シェイクハンド龍馬像は、2010年にNHK大河ドラマ「龍馬伝」で龍馬ブームが巻き起こり、同記念館にも全国から観光客が押し寄せたのを機に、ドラマのテーマでもあった“シェイクハンドと笑顔”を象徴するものをつくろうと、同館が2011年に設置。多い時には1日で3千人以上訪れるという来館者の誰もが握手をしていくようになり、そのブロンズの手のひらは今ではピカピカになっているほどだ。
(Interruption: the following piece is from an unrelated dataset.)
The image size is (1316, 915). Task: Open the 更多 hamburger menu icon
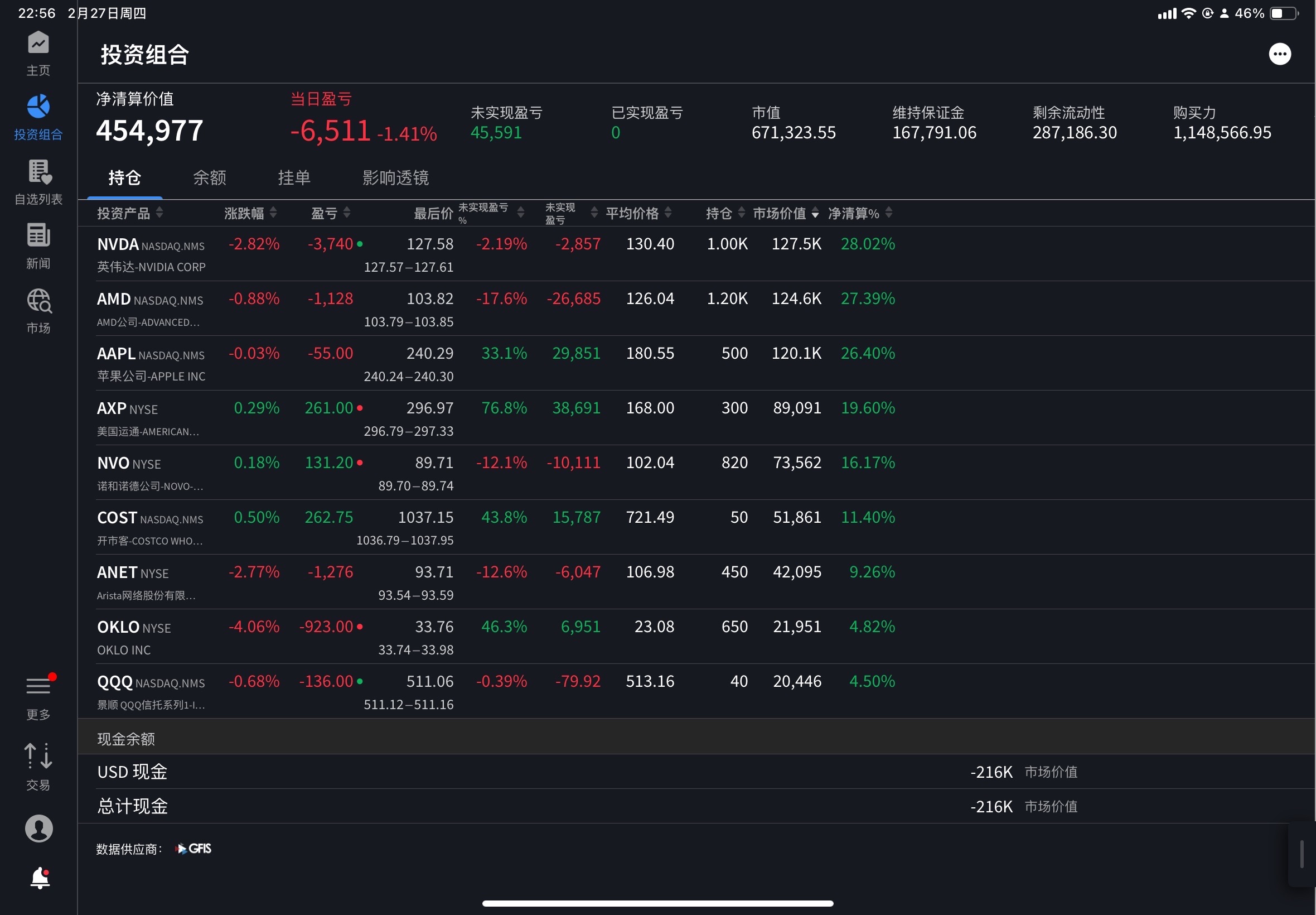38,686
「Let's go! hand in hand」イベントは龍馬の誕生日であり命日でもある11月15日を記念してこの時期に行うようになり、今年が3回目。
坂本龍馬は1835(天保6)年、土佐藩郷士(下士)の家に生まれた。28歳で脱藩してからは志士として活躍し、日本で最初の株式会社とされる「亀山社中(後の海援隊)」を結成。薩長連合を取りまとめる傍ら、後に成立した維新政府の綱領の基となった「船中八策」を考案するなど、大政奉還に尽力した。しかし、1867(慶応3)年11月15日、京都で、同じ土佐藩の脱藩同志である中岡慎太郎と共に刺客に襲撃され、明治維新を見ることなく33歳で暗殺された。
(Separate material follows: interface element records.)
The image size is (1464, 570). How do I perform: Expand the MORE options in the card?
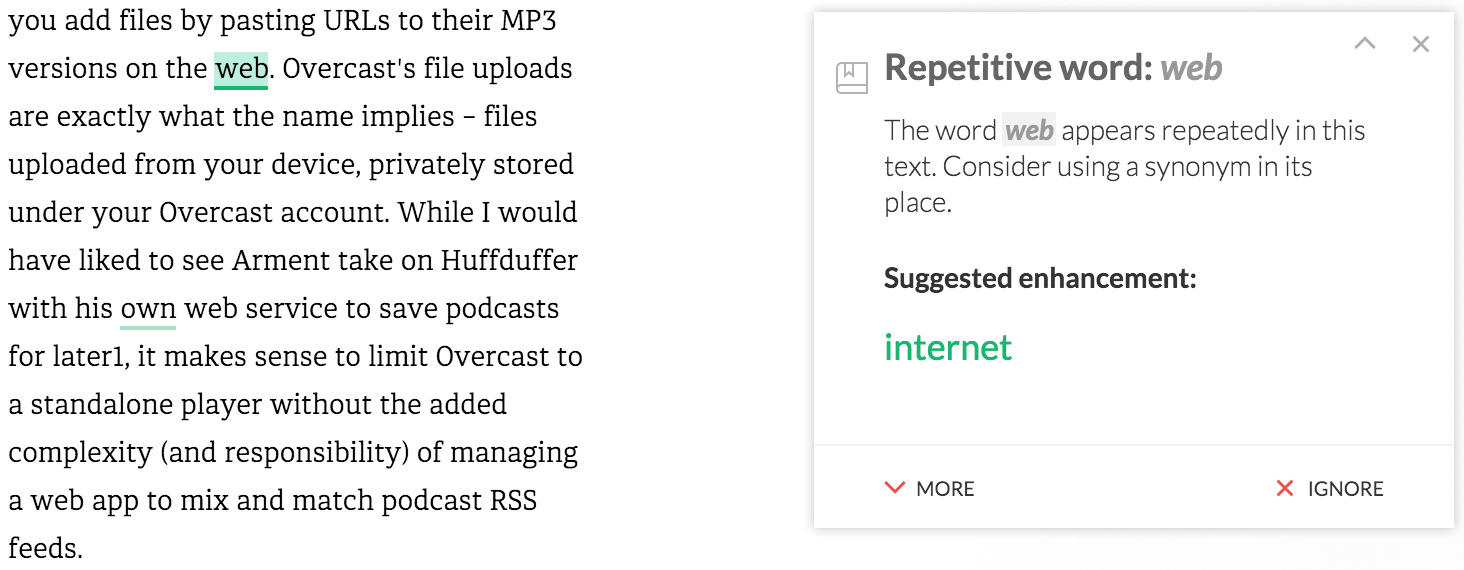click(930, 489)
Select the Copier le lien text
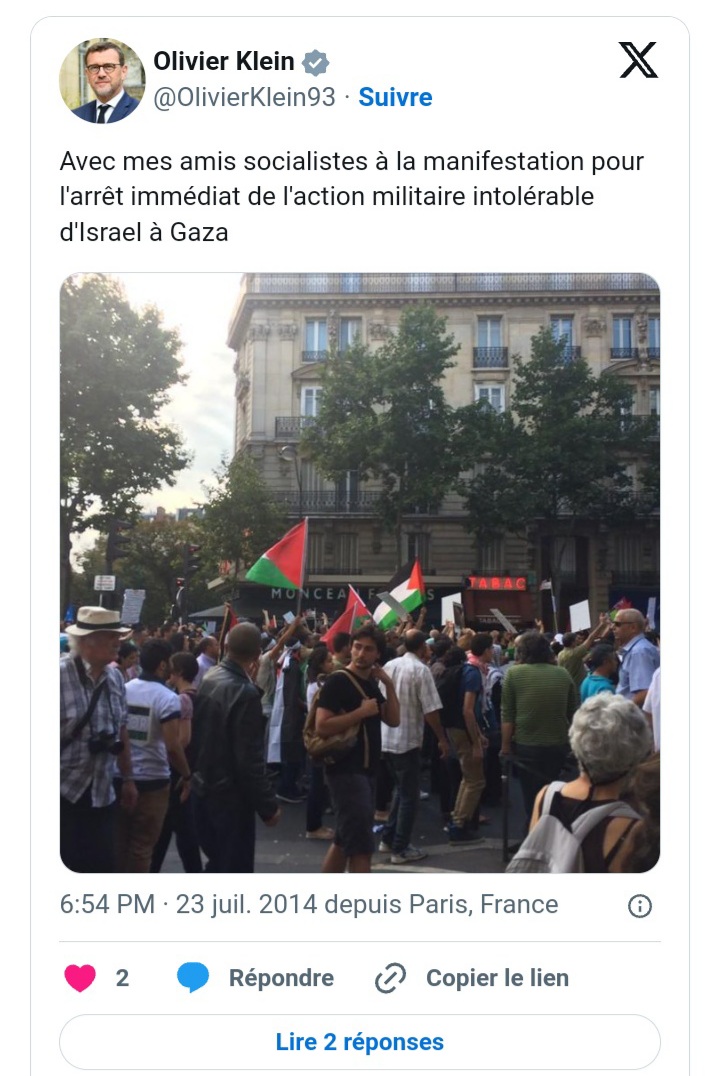 tap(498, 978)
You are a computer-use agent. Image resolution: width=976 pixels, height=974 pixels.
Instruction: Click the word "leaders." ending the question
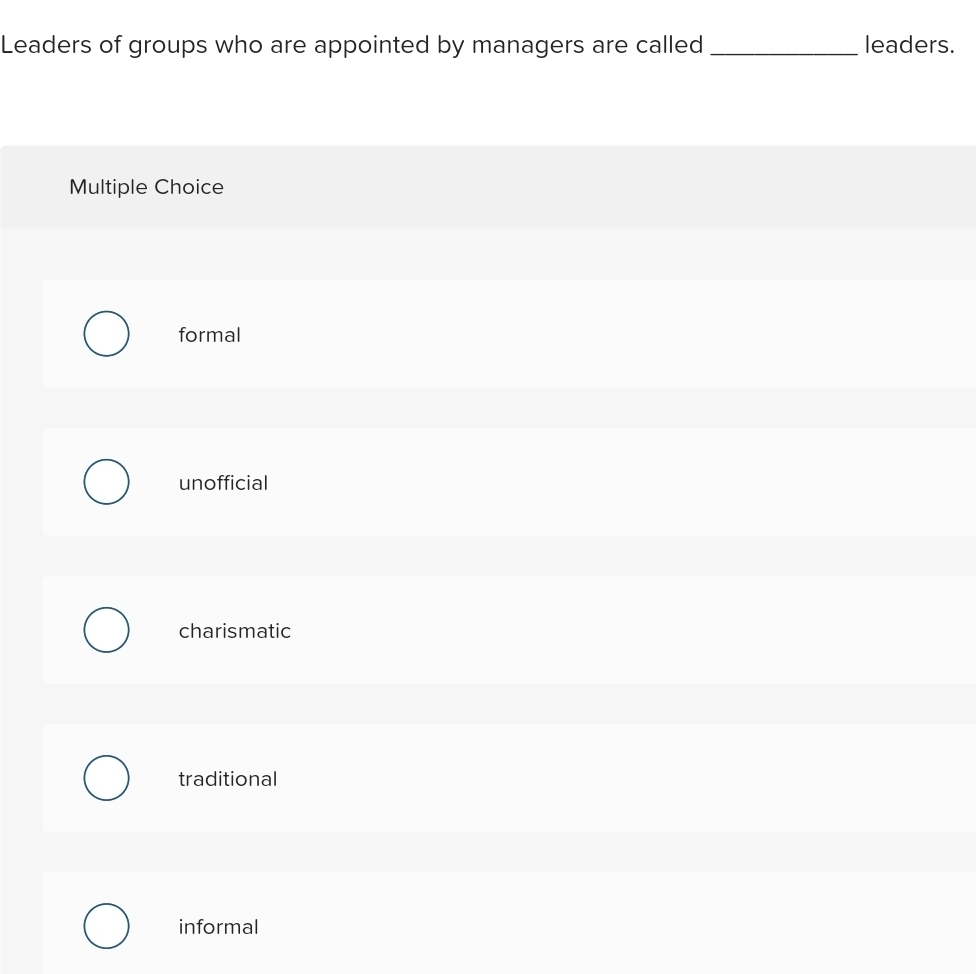click(x=909, y=45)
幕末を駆け抜けたかのような龍馬の生き方はクリスチャン精神にも通じる隣人愛、ヒューマニズムに富んでいる。モットーは「私心を捨て公に尽くす」。人が人を伐(き)り、自ら切腹することも当たり前の時代にあって、人との出会いを大切に、「人と言ものハ短気して、めつた二死ぬものでなし。又人おころすものでなしと、人〃申あへり」(人間というものは短気を起こして死ぬようなことをしてはなりません。また、人を殺したりしてはいけない、と皆で話し合っています)と、1866(慶応2)年12月に、姉の乙女に宛てた手紙に書くなど、命の尊さを説いていることからもそのことがしれる。
江戸遊学中には、いとこに当たる山本数馬が、拾った時計を質入れしたことが発覚し、切腹を迫られる事態となったが、龍馬は数馬を幕吏の手から逃す手助けをした。生き延びた数馬は後に沢辺琢磨と名乗り、ニコライ堂で有名な、日本ハリストス正教会初の正教徒にして最初の日本人司祭となった。
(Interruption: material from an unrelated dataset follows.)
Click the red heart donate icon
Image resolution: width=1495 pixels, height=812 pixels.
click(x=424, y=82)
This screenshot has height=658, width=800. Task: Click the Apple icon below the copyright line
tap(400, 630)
また龍馬の甥(おい)で、自由民権運動家でもある坂本直寛(なおひろ)は1885(明治18)年に高知基督教会(日本基督教団高知教会)で同じ土佐の自由民権家の片岡健吉らと共に受洗。1897(明治30)年に一族を挙げて北海道の原野に移住してからは、聖職者として北見教会を設立するなど北の大地での伝道に尽力したほか、その兄(同じく龍馬の甥)で龍馬暗殺後に家督を継いだ坂本直(なお=幕末には高松太郎と名乗る)も高知教会の熱心な信者であった。
さらには、諸説ある中で龍馬の有力な暗殺犯として知られる今井信郎も晩年はクリスチャンとなるなど、龍馬の子孫や関わった人たちの中には、後にクリスチャンとしての生き方を貫いた人も少なくない。
これについて龍馬の系譜を引く坂本家九代目の坂本登さん(77)は、「祖父の代までは熱心なクリスチャンだったと聞いています。父も洗礼は受けていたはずです」と穏やかに話し、「わたしはクリスチャンではありませんが」と断った上で、「坂本家の九代目として自由と平等を訴えた龍馬の精神を後世につないでいきたい」と語ってくれた。(続く)
■ 750人が龍馬スピリッツ発信:(1)(2)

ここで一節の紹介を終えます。